Since the late 1800s and the western expansion of the U.S., railroads have enjoyed a preferential status among businesses. That it continues today, at the expense of communities put in jeopardy by unwanted and sometimes unwise construction projects, is an anomaly that perhaps should be revisited by the state’s Legislature and the U.S. Congress.
While no one questions the value of a cohesive rail plan, particularly one that could move commuters and freight by rail instead of by road, today’s leaders should question the corporate welfare doled out to rail interests and the extent to which the railroad’s interest supersede all others.
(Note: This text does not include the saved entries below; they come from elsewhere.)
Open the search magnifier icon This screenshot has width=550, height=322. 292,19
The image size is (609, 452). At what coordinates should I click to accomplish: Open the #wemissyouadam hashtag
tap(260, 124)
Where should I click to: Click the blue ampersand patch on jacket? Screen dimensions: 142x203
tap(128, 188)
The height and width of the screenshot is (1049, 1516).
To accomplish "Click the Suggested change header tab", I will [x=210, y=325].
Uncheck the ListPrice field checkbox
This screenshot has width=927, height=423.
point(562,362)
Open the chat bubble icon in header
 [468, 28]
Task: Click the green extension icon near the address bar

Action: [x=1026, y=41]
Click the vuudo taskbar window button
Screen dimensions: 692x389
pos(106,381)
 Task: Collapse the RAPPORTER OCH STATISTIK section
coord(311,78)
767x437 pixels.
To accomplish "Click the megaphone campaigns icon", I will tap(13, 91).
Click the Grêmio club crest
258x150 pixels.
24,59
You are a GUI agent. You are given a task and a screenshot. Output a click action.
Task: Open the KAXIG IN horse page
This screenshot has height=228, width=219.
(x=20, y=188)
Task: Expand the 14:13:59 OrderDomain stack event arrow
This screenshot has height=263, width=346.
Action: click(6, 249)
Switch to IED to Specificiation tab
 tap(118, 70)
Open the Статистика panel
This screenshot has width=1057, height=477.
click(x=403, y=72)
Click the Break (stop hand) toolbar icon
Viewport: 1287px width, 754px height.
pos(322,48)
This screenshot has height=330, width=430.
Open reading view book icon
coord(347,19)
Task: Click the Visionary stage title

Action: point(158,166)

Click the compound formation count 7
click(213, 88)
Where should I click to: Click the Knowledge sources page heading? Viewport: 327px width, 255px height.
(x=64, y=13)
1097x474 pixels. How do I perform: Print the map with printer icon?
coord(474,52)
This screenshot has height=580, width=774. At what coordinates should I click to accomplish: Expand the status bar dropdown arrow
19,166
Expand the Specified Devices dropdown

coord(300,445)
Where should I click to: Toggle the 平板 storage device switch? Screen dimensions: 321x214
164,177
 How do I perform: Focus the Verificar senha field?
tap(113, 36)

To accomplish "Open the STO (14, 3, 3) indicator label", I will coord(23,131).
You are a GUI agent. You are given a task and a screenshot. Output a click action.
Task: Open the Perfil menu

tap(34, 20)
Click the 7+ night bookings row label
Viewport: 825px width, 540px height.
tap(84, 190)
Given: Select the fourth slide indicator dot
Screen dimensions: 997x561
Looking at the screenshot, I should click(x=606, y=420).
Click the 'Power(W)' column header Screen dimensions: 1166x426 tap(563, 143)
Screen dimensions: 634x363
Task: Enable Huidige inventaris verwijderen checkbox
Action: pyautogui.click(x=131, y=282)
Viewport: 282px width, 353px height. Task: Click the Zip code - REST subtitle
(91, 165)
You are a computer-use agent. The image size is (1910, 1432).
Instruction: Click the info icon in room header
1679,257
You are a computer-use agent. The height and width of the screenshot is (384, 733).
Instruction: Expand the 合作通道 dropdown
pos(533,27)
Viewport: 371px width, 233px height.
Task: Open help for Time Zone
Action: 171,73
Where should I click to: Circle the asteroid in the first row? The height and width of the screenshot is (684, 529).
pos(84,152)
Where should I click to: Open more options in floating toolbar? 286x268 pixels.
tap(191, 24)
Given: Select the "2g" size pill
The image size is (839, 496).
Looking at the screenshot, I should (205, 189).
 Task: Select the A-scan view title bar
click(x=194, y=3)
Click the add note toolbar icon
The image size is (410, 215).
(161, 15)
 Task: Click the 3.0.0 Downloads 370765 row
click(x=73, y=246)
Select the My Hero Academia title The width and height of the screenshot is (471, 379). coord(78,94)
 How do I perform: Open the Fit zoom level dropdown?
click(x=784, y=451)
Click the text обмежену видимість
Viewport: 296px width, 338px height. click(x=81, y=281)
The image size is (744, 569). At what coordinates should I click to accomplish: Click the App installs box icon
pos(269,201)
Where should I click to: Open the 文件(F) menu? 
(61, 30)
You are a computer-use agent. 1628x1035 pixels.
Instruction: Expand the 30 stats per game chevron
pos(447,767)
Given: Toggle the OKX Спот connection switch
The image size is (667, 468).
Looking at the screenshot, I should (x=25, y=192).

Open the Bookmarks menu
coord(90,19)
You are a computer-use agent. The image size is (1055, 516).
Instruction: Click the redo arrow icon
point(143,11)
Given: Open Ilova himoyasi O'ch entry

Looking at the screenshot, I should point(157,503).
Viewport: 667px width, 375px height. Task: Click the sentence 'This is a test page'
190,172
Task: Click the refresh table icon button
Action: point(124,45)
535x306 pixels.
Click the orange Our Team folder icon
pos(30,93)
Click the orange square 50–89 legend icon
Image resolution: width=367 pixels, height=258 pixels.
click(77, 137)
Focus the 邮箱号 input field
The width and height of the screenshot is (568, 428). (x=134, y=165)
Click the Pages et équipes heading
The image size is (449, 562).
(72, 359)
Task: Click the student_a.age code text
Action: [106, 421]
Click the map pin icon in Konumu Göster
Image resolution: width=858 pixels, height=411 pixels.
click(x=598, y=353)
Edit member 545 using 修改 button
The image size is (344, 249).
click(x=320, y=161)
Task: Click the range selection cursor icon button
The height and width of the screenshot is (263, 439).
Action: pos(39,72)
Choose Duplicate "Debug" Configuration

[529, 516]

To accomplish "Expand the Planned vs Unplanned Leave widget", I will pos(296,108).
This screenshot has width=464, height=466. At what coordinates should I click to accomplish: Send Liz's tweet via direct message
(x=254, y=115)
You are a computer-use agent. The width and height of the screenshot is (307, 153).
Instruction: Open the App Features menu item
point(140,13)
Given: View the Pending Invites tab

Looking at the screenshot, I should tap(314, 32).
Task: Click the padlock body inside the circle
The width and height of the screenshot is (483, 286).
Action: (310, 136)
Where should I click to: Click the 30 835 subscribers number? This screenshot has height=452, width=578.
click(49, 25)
At the very least, the contracts between the state and the two railway companies operating within the state should include clauses that place the economic health of the state’s communities on an equal par with that of the railroads’ profit margins.
That is not the case today.
As Michele Boomhower of the Vermont Department of Transportation said very clearly in a front-page story in today’s Addison Independent, “We really have very little latitude in terms of directing (the railroads). We work collaboratively as much as possible with the railroads to try to arrive at common objectives, but we don’t have the authority to overrule them in most instances.”
Middlebury’s pending project to rebuild two railway underpasses through its downtown defines the point. At issue is the replacement of two crumbling road structures over the existing rail. It’s the road overhead that needs replacing, not the rail underneath. But because modern standards call for more clearance of the underpass to accommodate taller rail cars (which are more profitable for the railroads), the state and federal governments will fork out tens of millions of dollars to construct a project that, in the end, adds to the railway’s bottom line while gaining little for the common good. Adding insult to injury, the project will most definitely cause short-term economic damage to a number of businesses in Middlebury’s downtown and could cost the downtown business community long-term harm if the three-year project changes local resident’s shopping patterns.
But here’s the kick in the pants: the railway doesn’t need to care.
While David Wulfson, president of Vermont Rail Systems, is quick to paint a picture of disastrous economic harm to his multi-million company if he were to detour freight around Middlebury for a few months, he doesn’t have to give one thought to the economic harm his decisions will have on Middlebury downtown businesses, or how his decisions might negatively impact Middlebury’s 8,000 residents for the next three years.
How pompous.
Here’s a better scenario:
• Vermont Rail Systems, Vtrans and the feds should commission a study to determine how much additional cost is being added to this proposed project by having two trains a day run through Middlebury while new tracks are being laid (meaning, work has to be stopped, undone and redone multiple times throughout each day of the three-year project.) This is pure math and could be done in a matter of weeks.
• An advisory study could be done to estimate the lost revenue the project will likely have on downtown Middlebury businesses, just for ball-park purposes as there is no mechanism to replace lost revenues for such businesses, although VRS receives full compensation for any business lost during construction of the project (so it’s questionable whether VRS would suffer financially if the train traffic were detoured.)
• Appropriate parties should explore how much it would cost to detour the freight traffic around Middlebury — for all or just the most crucial times — and how such an arrangement could be done with the competing railway without long-term business loss to VRS. If short-term arrangements can be made to accommodate such detours, and they are, the basis for a longer-term arrangement is also reasonable.
Armed with that information, the state could work with VRS to come up with the best solution or VRS might face stricter parameters within its next contract.
For instance: If the project’s cost could be cut by a third, or $15 million or more in taxpayer dollars, and the project duration cut in half, would it not be worth considering that possibility? At the very least, taxpayers should demand such analysis if their tax dollars are being used to pay for the construction. That’s just prudent.
That it isn’t part of the routine cost analysis of all such projects might be a reflection of a too-cozy relationship between the state, the feds and their railway partners — or just poorly crafted law.